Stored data
"""

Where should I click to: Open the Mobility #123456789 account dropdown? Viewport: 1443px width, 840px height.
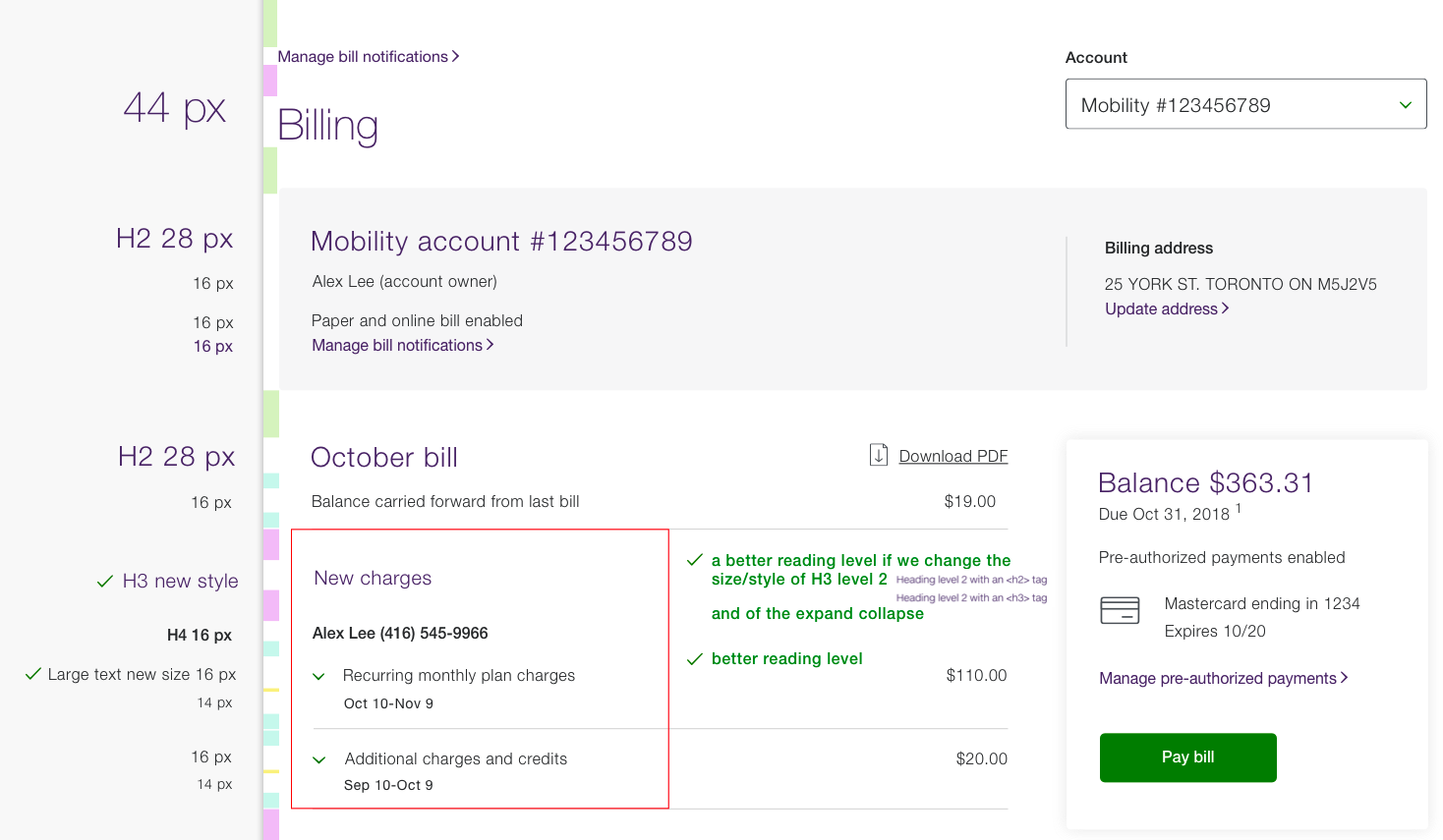click(x=1245, y=104)
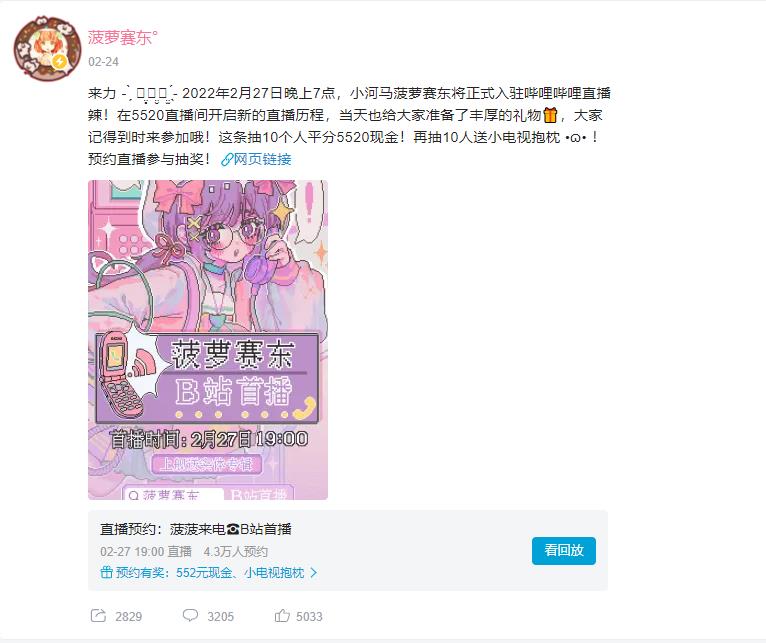The width and height of the screenshot is (766, 643).
Task: Click the share count 2829
Action: [128, 616]
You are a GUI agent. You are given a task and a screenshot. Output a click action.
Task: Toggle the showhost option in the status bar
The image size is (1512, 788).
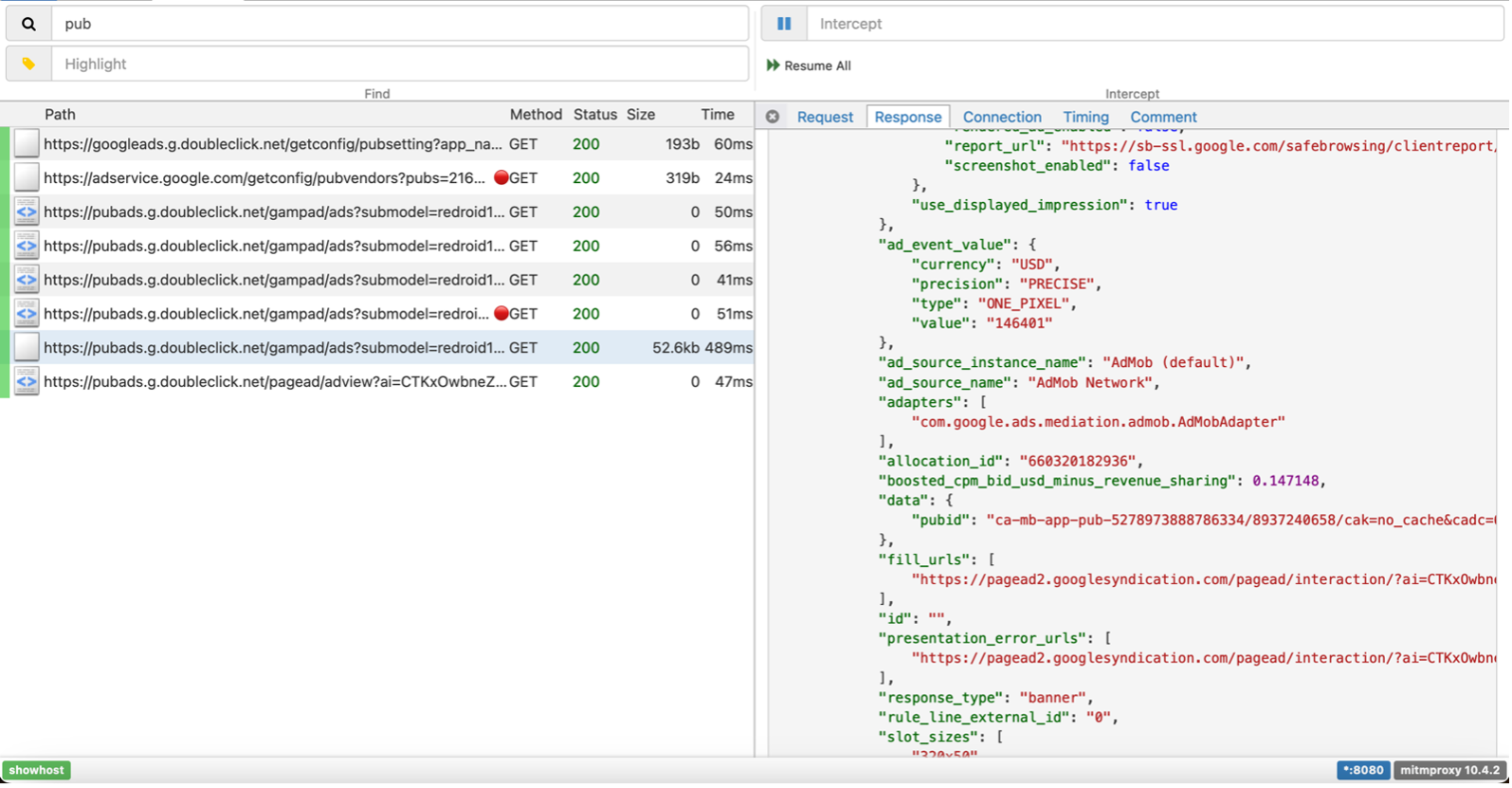pyautogui.click(x=37, y=770)
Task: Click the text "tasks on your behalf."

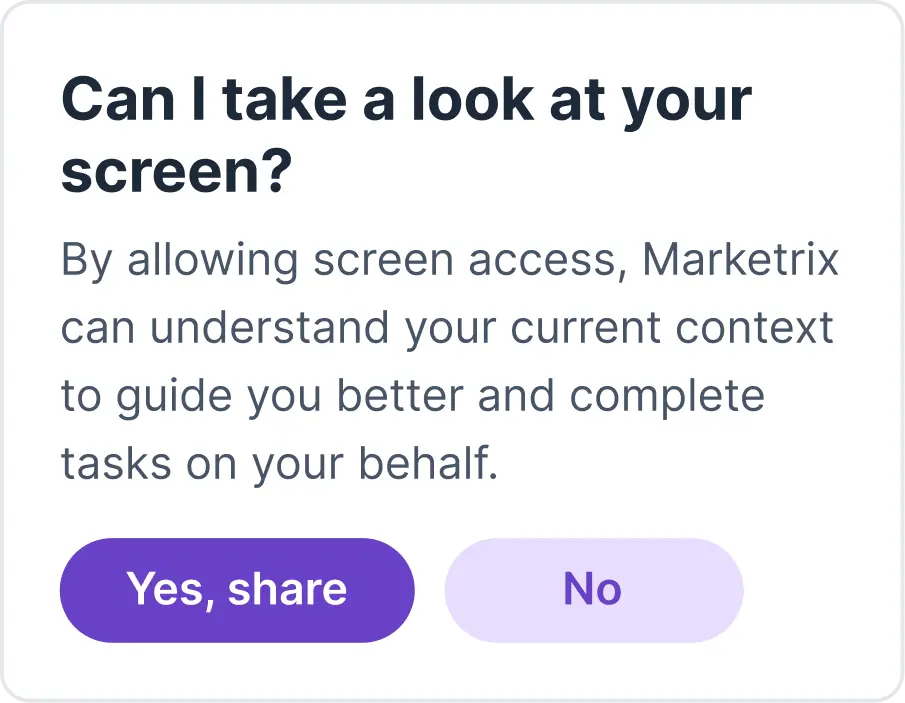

"""

ASSIGNMENT. Repeat word for word, leaving out the pictures, each line of the records from the line that holds "Task: Toggle the" through the final one.

OUTPUT OF THE TASK.
Task: Toggle the showhost option in the status bar
The image size is (1512, 788).
pyautogui.click(x=37, y=770)
Task: Click the text "tasks on your behalf."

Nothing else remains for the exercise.